Buddhist sculptures arose out of the belief system that produced them. They are derived from the iconography in Buddhist sutras. Buttressed by the popular religious concepts of the time, they aptly convey the spiritual content in which the religion is rooted. Believers thought that the production of these sculptures would bring about good fortune; practitioners meditated with these images in order to bring about a deeper understanding and wisdom. Religious sermons made use of such profound sculptures to align and intensify the believers' conception of the Buddhist realm.

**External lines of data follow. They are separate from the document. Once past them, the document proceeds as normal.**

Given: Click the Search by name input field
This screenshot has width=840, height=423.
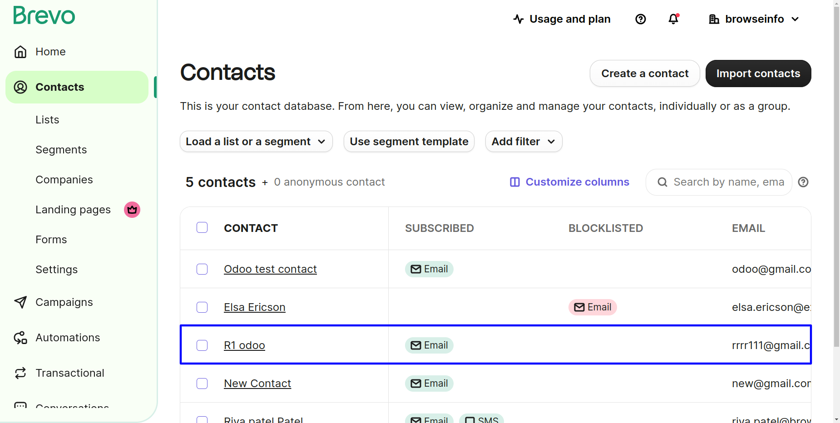Looking at the screenshot, I should 728,182.
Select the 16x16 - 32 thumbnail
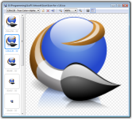This screenshot has width=132, height=119. (x=12, y=101)
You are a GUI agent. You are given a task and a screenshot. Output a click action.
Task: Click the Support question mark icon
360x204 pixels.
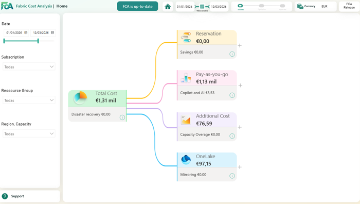pos(5,196)
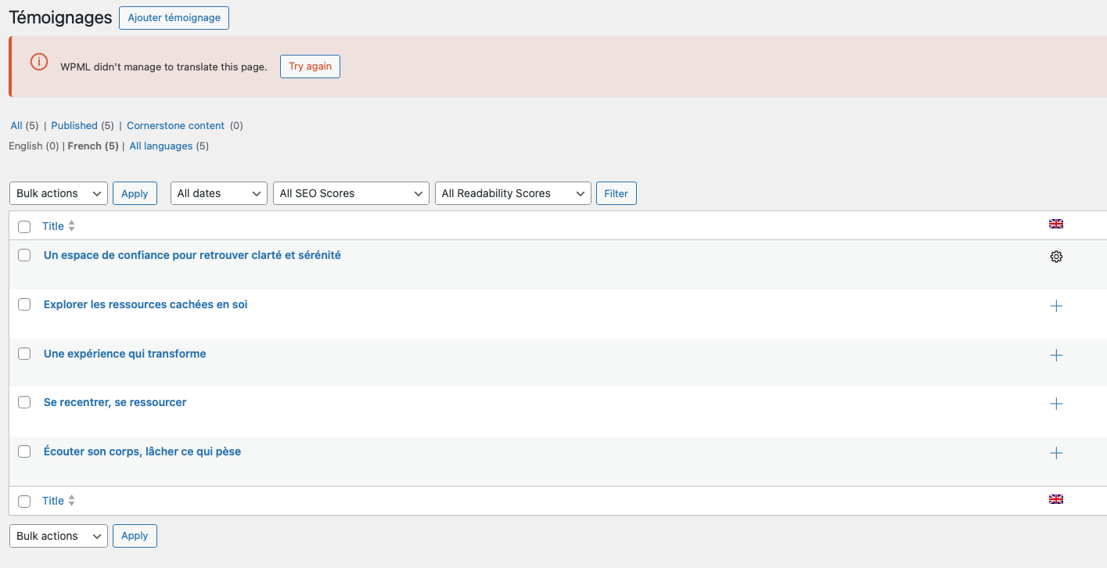Sort by Title using header sort arrows
Viewport: 1107px width, 568px height.
[x=72, y=226]
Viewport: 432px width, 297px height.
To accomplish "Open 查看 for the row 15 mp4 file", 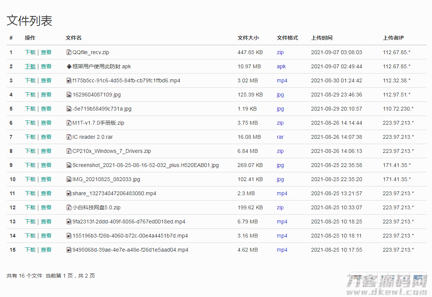I will tap(46, 250).
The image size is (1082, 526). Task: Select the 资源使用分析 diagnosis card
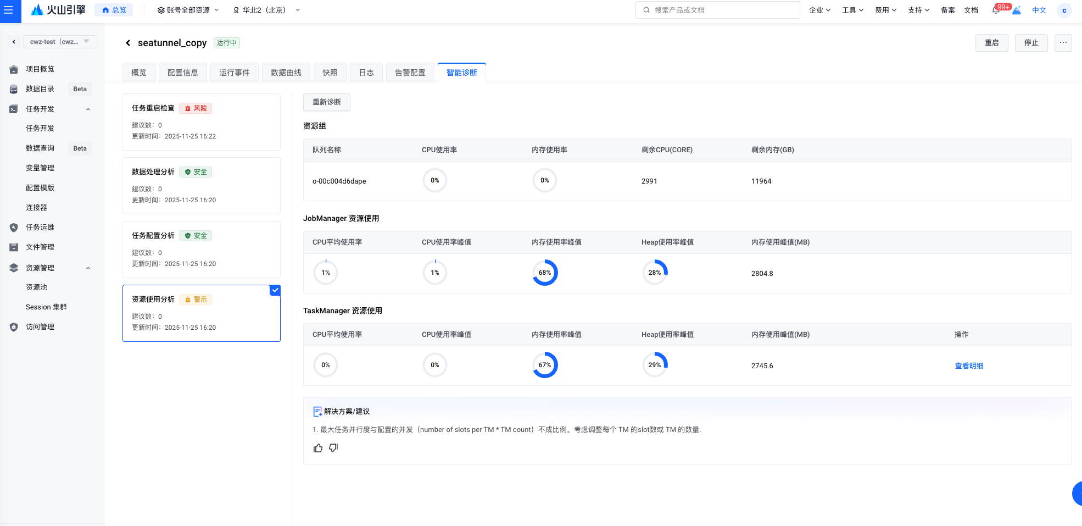(x=201, y=313)
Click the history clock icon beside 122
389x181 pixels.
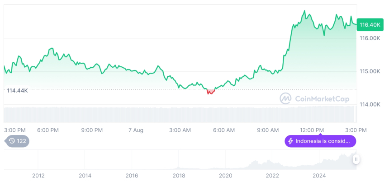(12, 141)
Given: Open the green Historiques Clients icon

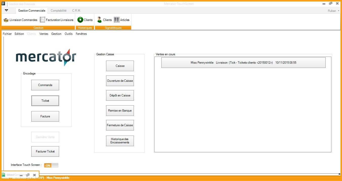Looking at the screenshot, I should click(x=80, y=20).
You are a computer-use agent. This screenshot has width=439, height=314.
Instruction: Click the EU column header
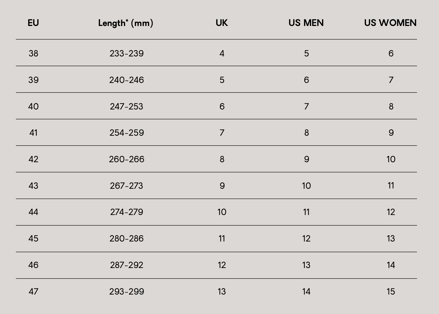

Among single Buddhist sculptures, one often finds sculptures of the Buddha, Buddhist monks, Bodhisattvas and guardian deities. The Buddha is at the core of the belief and represents the attainment of enlightenment. Disciples rendered in the form of monks transmitted his teachings after his death. Bodhisattvas were made in the image of a secular, royal prince—having reached Buddhahood, they chose to stay in this world in order to assist those who have not. Guardian deities look ferocious, but they avert physical enemies and internal demons. Then there are stupas, representing Nirvana. All these come together to compose the fundamental elements of Buddhist art.
Besides the religious content of Buddhist sculptures, these objects also possess their independent artistic merit. Northern Wei sculptures tend to be modest and simple. T'ang sculptures are often rotund and lively. Starting from the Sung era, sculptures became more closely associated with ordinary people. In addition to revealing the technical development of each period, they also reflect their makers' standards of beauty. Thus, appreciating religious sculpture not only imparts their ideological ideals, but also conveys universal concepts of beauty.